Why make a _comedy_ about this phenomenon?  Well, as the common saying goes, when faced with tragedy, "you can laugh or you can cry" ... and sometimes if one is laughing, even if _uncomfortably laughing_ rather than simply crying, one can keep one's eyes open long enough to perhaps understand better why this tragedy is occurring in the first place.  So it's in this spirit (seeking to explain why this phenomenon is going on) that I believe the film was made.  And then the film's title, in English "Evil Engulfs" ought to give Viewers (as well as Reades here) an understanding of how ultimately the film-makers view this phenomenon.

So then how does the movie play-out?  The film begins at the flat of three unemployed (actually two unemployed and one about to be unemployed) 20-something buddies: Pagalavan (played by Simhaa [IMDb]), Kesevan (played by Aschok Selvan [IMDb] [OIE]) and Sekhar (played by RJ Ramesh Thilak [IMDb] [OIE]).  When even the buddy who had been working at an IT firm of some sort gets sacked, the three do what 20-something young men do the world over in such situations -- they get up and go to a bar to get drunk / blow off some steam.

Well at said bar, they run into somewhat older, 40-something character named Das (played by Vijay sethupathi [IMDb] [OIE]) who's there with his (and you're never quite sure if she's real) very attractive, significantly younger and adoring girlfriend Shalu (played by Shanchita Shetty [IMDb] [OIE]) "drinking away his own sorrows" as well.  For he had come-up with an "awesome way to make some money" --  kidnapping people, but then not asking for too much money and treating them nicely -- and yet, when he had tried to do so for the first time, with his (imaginary?) girlfriend at the wheel, he couldn't get the 15 year old girl that he was trying to kidnap as she walking home from a volleyball practice into his rickety van because she kept hitting him in the head with her volleyball.  "Something was missing..." What was missing was a bigger "crew."  And his adoring girl-friend applauds when he "realizes" that this was "the flaw" in his plan...

Well, wannabe crime master (but also wanting to be "nice about" it ;-) Das spots the three 20-somethings drinking to the loss of their friend's job, and decides to walk over to them and "give them an offer" that they _obviously_ "could refuse."  But they are too drunk and, frankly too stupid to do so.  And the promise of "easy money with minimal risk" is just what their quite marinated minds were looking for.  So, they say "yes."

The next scene has Das some time illustrating on a chalkboard in a warehouse somewhere to his new not altogether bright three-man "crew" his theory of how to make Crime (petty kidnapping) "pay": (1) Always kidnap "regular people," (2) be nice about it, treat your er, hostages, nicely, (3) don't ask their parents or families for too much money because otherwise they will really get upset (and call the police...).  Instead, be nice, professional, not too greedy ... and you can't lose.  Das' adoring girl-friend applauds ... the three 20-somethings seem convinced enough to give it a try (besides they need rent or else they're going to get thrown out of the appt where they are living).

(Element lookup records)
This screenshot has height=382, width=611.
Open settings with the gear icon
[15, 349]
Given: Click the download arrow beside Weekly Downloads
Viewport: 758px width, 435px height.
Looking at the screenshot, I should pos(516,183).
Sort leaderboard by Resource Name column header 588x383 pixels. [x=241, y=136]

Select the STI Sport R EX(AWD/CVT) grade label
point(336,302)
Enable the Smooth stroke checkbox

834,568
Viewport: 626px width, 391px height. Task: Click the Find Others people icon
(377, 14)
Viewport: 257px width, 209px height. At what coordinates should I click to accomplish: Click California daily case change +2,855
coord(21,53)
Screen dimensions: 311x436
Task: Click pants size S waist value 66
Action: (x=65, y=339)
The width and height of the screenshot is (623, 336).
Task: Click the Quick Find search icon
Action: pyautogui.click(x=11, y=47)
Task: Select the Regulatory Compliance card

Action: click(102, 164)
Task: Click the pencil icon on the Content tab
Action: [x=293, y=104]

--

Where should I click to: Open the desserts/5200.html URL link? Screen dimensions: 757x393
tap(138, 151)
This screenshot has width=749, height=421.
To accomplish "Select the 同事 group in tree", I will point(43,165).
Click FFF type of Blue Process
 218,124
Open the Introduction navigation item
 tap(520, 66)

» Short exercise 1
Do these statements agree with the film review? Answer yes or no for each and quote the words that decide it. (a) Das is older than the three friends he meets at the bar. (b) The girl Das first tried to kidnap was on her way home from basketball practice. (c) One of Das's rules is to ask hostages' families for large sums.
» Short exercise 2
In the film review, what is the film's English title?
» Short exercise 3
Write a continuation of the film review, starting after its final sentence.

» Result 1
(a) Yes: "somewhat older, 40-something character named Das"
(b) No: "as she walking home from a volleyball practice"
(c) No: "don't ask their parents or families for too much money"

» Result 2
"Evil Engulfs"

» Result 3
And so a few days later, they head off and kidnap their first child/teenager.  And with the additional "man power" the kid can't run away this time.  But they buy him an ice cream cone / let him play video games ... while they call the parents.  They tell the parents not to "freak out" but that they had their kid, that they were _not_ asking for a lot of money but only that they (the parents) "could afford" and enough to make it "worthwhile" to them (the kidnappers) ...  Terrible really... "kinder/gentler" kidnapping.  Naturally the parents scream initially but then calm down, realizing that the kidnappers were not complete animals, agree to a modest price, drop off the money somewhere and get their kid back ... all done in the course of day.  "Just another day in Madras/Chennai ..."

Well initially "all goes well."  Viewers see Das and the three 20-yearolds play repeat this drill with all kinds of other "little punks/spoiled brats" (one kid is shown playing with his gameboy all the time while the kidnappers are arguing with his parents over a ransom) UNTIL they mistakenly kidnap the kid of someone beginning to be "important" -- the boy of some low-level government official.   The low-level clerk still follows the same procedures as the other parents had done BUT after paying the ransom and getting his son back, HE WANTS to talk to them further.  Why?  He wants to try to get Das and his crew to kidnap a much older son of a much higher ranking government official who he had a grudge against.

Das is initially against this ... after all, he didn't want to "get into politics" or for that matter "get too greedy."  His whole philosophy was "keep this small."  But the other three, want to go for the bigger fish.

So ... they go for the bigger fish.  (Interestingly Das' adoring girlfriend abruptly leaves Das at this moment saying that she's had enough).  When they get the "bigger fish" TO THEIR SURPRISE THEY FIND THAT THE GROWN SON OF THE HIGHER RANKING GOVERNMENT OFFICIAL (1) WANTED TO GET KIDNAPPED, (2) DEMANDS THAT THEY ASK FOR MORE MONEY FROM HIS FATHER THAN THEY WANTED TO ASK FOR and (3) (of course) WANTS A CUT ...

Much ensues ...

Obviously, common morality demands that this story _can not_ end well (and if the Reader has been worried, look at the title again).  But since the film is also _a comedy_, it can't end too badly either.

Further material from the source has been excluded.